FUSIONNEL - Légende vivante de l'Espanyol, "l'autre club" de Barcelone, où il est passé deux fois comme joueur, puis comme entraîneur à succès, Mauricio Pochettino revient sur ses terres. L'Argentin, installé sur le banc du PSG depuis janvier, défie mardi 16 février le Barça, le rival éternel des "Pericos", sa deuxième famille.

Inévitablement, il ne devait y en avoir que pour lui. Des deux côtés des Pyrénées, tous les regards étaient braqués sur un seul homme avant Barça-PSG. Quatre ans après son départ avec fracas à Paris, pour la somme record de 222 millions d'euros, Neymar devait enfin remettre les pieds en Catalogne. Blessé à l'adducteur gauche à Caen (0-1), mercredi 10 février, à six jours du huitième de finale aller de Ligue des champions, le Brésilien ne refoulera finalement pas la pelouse du Camp Nou, ce mardi 16 février (à 21h, en live commenté sur LCI.fr), à l'occasion du huitième de finale aller de la Ligue des champions. 
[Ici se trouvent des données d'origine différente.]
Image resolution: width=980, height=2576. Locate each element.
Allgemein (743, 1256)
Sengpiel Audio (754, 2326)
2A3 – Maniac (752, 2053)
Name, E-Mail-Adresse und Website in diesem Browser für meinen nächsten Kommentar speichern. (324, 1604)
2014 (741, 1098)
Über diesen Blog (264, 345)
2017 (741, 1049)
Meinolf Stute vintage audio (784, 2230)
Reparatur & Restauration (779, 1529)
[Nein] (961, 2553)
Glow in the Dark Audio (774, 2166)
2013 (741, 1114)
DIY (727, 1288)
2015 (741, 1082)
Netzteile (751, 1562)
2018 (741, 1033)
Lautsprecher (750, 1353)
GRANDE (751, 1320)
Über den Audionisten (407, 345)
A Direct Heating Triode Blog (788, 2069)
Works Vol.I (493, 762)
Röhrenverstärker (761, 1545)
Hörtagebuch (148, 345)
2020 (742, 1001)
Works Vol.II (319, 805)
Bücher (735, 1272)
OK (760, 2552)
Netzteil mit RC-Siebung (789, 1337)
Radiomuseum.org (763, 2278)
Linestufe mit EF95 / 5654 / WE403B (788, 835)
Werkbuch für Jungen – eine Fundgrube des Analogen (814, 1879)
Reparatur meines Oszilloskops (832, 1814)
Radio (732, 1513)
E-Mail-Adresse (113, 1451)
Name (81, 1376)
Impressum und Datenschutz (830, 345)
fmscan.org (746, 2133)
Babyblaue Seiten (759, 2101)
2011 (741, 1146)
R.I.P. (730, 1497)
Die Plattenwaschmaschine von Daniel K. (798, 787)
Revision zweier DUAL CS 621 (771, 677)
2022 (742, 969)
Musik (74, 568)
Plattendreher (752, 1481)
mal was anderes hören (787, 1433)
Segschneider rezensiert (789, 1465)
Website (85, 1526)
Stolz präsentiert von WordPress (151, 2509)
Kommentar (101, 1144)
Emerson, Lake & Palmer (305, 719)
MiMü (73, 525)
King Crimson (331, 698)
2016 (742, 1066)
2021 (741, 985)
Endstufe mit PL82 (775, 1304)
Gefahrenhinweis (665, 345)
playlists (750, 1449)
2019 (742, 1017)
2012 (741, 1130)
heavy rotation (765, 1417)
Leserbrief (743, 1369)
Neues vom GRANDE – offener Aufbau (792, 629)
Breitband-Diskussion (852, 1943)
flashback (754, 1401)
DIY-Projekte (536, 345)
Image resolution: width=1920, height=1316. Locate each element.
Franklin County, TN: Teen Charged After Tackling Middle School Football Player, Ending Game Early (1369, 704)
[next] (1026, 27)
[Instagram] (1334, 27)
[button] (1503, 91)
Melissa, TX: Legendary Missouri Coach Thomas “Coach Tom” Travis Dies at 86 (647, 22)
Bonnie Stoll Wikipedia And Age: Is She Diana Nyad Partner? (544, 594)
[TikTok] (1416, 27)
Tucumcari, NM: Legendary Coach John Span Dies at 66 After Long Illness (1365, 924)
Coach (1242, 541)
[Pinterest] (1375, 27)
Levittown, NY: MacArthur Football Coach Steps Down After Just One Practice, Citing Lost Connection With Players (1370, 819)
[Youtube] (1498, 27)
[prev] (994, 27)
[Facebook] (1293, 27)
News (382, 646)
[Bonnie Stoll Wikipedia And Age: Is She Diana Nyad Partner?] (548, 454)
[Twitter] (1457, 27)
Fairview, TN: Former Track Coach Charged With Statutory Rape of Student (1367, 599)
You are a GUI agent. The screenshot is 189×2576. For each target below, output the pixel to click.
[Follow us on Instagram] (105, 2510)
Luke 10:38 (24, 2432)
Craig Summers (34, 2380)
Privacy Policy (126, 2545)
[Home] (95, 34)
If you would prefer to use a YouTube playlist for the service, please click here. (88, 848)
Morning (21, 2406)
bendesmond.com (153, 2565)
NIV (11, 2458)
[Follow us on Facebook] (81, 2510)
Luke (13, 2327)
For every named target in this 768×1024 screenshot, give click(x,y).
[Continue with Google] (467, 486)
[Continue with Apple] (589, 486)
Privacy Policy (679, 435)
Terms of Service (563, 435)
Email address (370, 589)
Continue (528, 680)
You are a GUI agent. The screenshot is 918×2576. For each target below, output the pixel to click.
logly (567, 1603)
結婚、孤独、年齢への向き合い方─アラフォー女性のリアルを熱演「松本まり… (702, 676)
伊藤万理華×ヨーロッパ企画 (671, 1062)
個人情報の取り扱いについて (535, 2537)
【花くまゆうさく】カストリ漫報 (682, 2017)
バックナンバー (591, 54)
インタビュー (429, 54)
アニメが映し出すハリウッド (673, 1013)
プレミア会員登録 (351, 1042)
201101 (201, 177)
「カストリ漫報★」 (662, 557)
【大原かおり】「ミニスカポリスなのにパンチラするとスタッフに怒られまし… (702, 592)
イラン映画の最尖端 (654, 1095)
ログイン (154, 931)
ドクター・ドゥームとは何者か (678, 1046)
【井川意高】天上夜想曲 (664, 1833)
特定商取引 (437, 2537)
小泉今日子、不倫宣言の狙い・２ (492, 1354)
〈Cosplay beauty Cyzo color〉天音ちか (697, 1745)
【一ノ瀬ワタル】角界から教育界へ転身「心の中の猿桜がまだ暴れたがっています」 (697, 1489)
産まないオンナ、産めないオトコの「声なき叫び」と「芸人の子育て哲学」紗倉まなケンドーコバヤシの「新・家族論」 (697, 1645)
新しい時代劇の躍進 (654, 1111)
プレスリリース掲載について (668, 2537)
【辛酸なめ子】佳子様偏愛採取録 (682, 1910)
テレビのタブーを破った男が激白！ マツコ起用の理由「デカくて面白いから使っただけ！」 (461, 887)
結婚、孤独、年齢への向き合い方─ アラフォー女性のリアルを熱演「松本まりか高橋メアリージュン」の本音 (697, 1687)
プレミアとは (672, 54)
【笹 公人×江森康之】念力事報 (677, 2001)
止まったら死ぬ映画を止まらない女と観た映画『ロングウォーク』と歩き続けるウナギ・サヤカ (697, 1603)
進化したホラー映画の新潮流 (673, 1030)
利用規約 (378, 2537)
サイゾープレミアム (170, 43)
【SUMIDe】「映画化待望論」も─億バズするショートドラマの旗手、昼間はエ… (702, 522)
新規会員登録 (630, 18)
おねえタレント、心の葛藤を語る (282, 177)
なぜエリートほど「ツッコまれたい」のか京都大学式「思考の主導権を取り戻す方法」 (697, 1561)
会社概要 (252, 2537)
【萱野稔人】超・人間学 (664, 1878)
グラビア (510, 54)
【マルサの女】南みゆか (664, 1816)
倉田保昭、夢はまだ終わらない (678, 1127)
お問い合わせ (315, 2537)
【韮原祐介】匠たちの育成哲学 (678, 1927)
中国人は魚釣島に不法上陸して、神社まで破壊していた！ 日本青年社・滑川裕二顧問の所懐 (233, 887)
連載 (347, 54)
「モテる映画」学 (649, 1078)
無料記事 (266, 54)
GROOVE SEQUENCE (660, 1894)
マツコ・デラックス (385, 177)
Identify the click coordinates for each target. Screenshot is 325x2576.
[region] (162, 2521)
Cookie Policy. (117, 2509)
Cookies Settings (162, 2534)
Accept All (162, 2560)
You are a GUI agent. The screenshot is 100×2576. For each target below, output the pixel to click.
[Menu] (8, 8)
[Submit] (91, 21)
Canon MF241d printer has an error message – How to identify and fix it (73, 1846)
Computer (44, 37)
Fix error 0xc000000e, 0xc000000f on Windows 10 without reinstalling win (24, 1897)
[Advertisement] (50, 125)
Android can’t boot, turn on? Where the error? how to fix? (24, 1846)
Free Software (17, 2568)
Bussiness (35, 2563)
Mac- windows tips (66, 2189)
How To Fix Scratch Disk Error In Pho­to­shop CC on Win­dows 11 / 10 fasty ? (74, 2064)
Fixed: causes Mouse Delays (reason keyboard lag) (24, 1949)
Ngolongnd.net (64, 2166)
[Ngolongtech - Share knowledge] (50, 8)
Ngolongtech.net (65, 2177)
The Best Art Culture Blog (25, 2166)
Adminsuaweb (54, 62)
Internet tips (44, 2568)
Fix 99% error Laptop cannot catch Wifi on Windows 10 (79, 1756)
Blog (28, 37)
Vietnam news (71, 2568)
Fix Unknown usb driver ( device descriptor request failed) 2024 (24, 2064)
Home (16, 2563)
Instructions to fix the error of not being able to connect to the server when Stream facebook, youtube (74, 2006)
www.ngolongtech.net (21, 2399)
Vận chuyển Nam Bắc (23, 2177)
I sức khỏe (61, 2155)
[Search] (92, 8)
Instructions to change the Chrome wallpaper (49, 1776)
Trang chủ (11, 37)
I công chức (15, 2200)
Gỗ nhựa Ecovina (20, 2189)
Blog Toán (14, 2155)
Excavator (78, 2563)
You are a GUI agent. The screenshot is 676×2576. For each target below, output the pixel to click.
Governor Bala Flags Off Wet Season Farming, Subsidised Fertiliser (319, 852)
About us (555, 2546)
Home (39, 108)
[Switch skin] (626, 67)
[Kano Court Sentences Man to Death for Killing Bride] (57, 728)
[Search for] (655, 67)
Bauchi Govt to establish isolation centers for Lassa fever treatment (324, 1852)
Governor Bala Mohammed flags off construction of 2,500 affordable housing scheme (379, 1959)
Malgré cet imprévu, il y aura bien des retrouvailles en marge de ce classique européen. Des retrouvailles, moins attendues certes, mais toutes aussi passionnelles, entre Mauricio Pochettino et Barcelone. Le taire serait oublié l'histoire affective qui lie le nouvel entraîneur parisien à la cité de l'architecte Gaudi. Appelé début janvier à prendre la relève de Thomas Tuchel, remercié à six mois de la fin de son bail avec le club parisien, l'Argentin va, en effet, revenir dans la ville qui l'a vu éclore en Europe. 

C'est à l'Espanyol, "l'autre club" barcelonais, que le natif de Murphy a découvert le Vieux-Continent. Repéré à l'âge de 13 ans par Jorge Griffa, directeur de l'académie des Newell's Old Boys de Rosario, et son bras droit Marcelo Bielsa, Pochettino fait ses débuts, à 17 ans, dans le championnat argentin. En 1994, le même Griffa, qui a couvé Gabriel Batistuta, Carlos Tévez ou encore Gabi Heinze, lui fait traverser l'Atlantique pour rejoindre les Pericos (les Perruches, le surnom des supporters de l'Espanyol, ndlr). 

"La première fois que j'ai vu Mauricio, c'est cet été-là. J'ai séché des cours pour aller à sa présentation", raconte à LCI Francesc Via, journaliste à La Grada, journal en ligne spécialisé sur le RCD Espanyol. "Il était fort, maigre et robuste. Il se peignait les cheveux avec un mulet typique des Argentins de l'époque, et coupait les manches de son maillot pour s'entraîner, laissant ses bras exposés. Il avait une image peu sophistiquée qu'il a modelée peu après, surtout à son retour de Paris. Griffa, élégant, a déclaré à un groupe de fans parmi lesquels je m'étais faufilé : 'Ils ne se trompent pas, il écrira l'histoire ici'. Et il l'a fait !"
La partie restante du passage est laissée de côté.